Strang's death cost the church most of its members, many of whom joined the Reorganized Church of Jesus Christ of Latter Day Saints. Further, Strang failed to name a successor. The five apostles carried on without a leader. Finally, L. D. Hickey, the last surviving apostle, began to function as their leader. The small group held together under the successive leadership ordained by Hickey before his death in 1897. Wingfield Watson served from 1897 to 1922 and was succeeded by Samuel H. Martin, Moroni Flanders, Lloyd Flanders, and the present head, Vernon Swift.

The Strangite Church currently works out of two centers– Artesia, New Mexico, and Voree (Burlington), Wisconsin. A periodical, The Gospel Herald, published at Voree in the 1970s hasbeen discontinued.

Membership: Not reported.

Remarks: Though not accepted by the church, charges of fraud and/or forgery have been leveled by historians from Dale Morgan to, more recently, Lawrence Foster. They have accused Strang of forging the letter upon which his authority rests.


The Book of the Law of the Lord.
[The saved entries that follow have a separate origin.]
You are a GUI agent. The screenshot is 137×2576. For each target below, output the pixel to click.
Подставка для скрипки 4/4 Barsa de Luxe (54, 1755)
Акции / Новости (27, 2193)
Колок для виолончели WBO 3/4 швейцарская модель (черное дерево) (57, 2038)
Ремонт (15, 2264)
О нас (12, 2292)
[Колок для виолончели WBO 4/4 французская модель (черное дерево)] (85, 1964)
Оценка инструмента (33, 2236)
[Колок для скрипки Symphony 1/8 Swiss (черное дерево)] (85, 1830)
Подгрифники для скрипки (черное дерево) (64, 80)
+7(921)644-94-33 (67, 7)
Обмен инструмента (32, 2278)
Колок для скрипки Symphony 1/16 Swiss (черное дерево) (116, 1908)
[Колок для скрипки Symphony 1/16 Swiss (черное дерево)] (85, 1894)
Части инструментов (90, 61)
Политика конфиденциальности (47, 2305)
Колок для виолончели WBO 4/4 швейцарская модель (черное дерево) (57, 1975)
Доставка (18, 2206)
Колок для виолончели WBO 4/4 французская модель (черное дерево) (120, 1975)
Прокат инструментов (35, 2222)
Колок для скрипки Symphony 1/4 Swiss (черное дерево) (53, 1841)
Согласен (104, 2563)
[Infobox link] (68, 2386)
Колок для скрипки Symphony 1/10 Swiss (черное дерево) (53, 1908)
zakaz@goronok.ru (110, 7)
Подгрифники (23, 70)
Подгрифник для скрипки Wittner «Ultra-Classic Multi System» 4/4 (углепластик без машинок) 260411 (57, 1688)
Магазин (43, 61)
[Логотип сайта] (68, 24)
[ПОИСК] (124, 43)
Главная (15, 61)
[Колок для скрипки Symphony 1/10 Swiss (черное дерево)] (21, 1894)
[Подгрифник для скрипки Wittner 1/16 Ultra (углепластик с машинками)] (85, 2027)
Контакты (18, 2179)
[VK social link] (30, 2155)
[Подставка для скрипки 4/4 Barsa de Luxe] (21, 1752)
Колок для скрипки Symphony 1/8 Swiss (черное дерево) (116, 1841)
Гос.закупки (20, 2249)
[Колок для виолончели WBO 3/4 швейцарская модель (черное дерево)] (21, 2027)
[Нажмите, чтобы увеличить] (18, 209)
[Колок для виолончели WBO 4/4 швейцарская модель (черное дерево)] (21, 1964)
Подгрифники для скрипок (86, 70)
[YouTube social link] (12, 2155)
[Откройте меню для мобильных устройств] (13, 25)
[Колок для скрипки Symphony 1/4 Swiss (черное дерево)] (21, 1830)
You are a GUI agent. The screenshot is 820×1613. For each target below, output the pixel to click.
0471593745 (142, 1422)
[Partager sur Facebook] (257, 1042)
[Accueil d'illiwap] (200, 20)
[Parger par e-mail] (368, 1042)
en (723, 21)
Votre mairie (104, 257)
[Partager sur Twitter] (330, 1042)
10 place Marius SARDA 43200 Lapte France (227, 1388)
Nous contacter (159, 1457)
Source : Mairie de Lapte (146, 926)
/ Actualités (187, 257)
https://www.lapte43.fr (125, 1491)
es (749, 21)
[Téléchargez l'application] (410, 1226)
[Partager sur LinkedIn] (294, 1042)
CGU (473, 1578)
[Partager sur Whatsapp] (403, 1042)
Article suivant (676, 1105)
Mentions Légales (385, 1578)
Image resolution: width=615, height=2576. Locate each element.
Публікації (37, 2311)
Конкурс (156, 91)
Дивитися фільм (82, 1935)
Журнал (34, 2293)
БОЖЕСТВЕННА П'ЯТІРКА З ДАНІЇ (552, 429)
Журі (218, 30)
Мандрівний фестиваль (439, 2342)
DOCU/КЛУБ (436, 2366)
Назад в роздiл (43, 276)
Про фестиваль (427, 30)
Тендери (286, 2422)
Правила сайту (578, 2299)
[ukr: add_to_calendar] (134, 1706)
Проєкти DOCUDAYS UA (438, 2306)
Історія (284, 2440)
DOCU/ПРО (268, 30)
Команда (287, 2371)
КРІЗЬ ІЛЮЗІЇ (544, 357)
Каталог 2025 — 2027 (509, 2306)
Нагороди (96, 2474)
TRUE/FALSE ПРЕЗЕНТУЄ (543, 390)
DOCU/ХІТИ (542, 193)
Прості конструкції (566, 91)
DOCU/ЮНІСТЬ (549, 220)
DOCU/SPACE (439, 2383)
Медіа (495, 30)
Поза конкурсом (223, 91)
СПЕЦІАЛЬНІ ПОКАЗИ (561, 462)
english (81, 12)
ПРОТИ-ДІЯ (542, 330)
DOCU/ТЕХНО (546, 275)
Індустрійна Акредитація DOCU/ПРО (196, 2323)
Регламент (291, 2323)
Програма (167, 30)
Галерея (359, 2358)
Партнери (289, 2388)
Rept.: Voree, WI: Church of Jesus Christ of Latter-day Saints, 1991.

Foster, Lawrence. "James J. Strang: The Prophet Who Failed."Church History50, no. 2 (June 1981): 182-92.

The Revelations of James J. Strang. Church of Jesus Christ of Latter Day Saints, 1939.

Shepard, William, Donna Falk, and Thelma Lewis, eds. James J. Strang, Teaching of a Mormon Porphet. Burlington, WI: Church of Jesus Christ of Latter Day Saints (Strangite), 1977.

Strang, James J. The Prophetic Controversy. Lansing, MI, 1969.

Strang, Mark A., ed. The Diary of James J. Strang. East Lansing, MI: Michigan State University Press, 1961.


Church of the Messiah


The Church of the Messiah was formed in 1861 in Springfield, Massachusetts, by George J. Adams. Adams had become a follower of Mormon prophet Joseph Smith, Jr. in 1840. During the Nauvoo, Illinois years (the 1840s) of the Church of Jesus Christ of Latter-day Saints, he took several mission journeys to England and to Massachusetts. He was in Nauvoo when Smith was assassinated, an event which deeply affected him. Discouraged, Adams soon fell into conflict with Brigham Young, who had emerged as the new president of the church. In 1845 Young excommunicated Adams. Adams then associated for a time with James Jesse Strang. He put his theatrical knowledge to the task of staging the coronation of Strang as "King of the Kingdom of God." Then in 1856 he was excommunicated from the Strangite church.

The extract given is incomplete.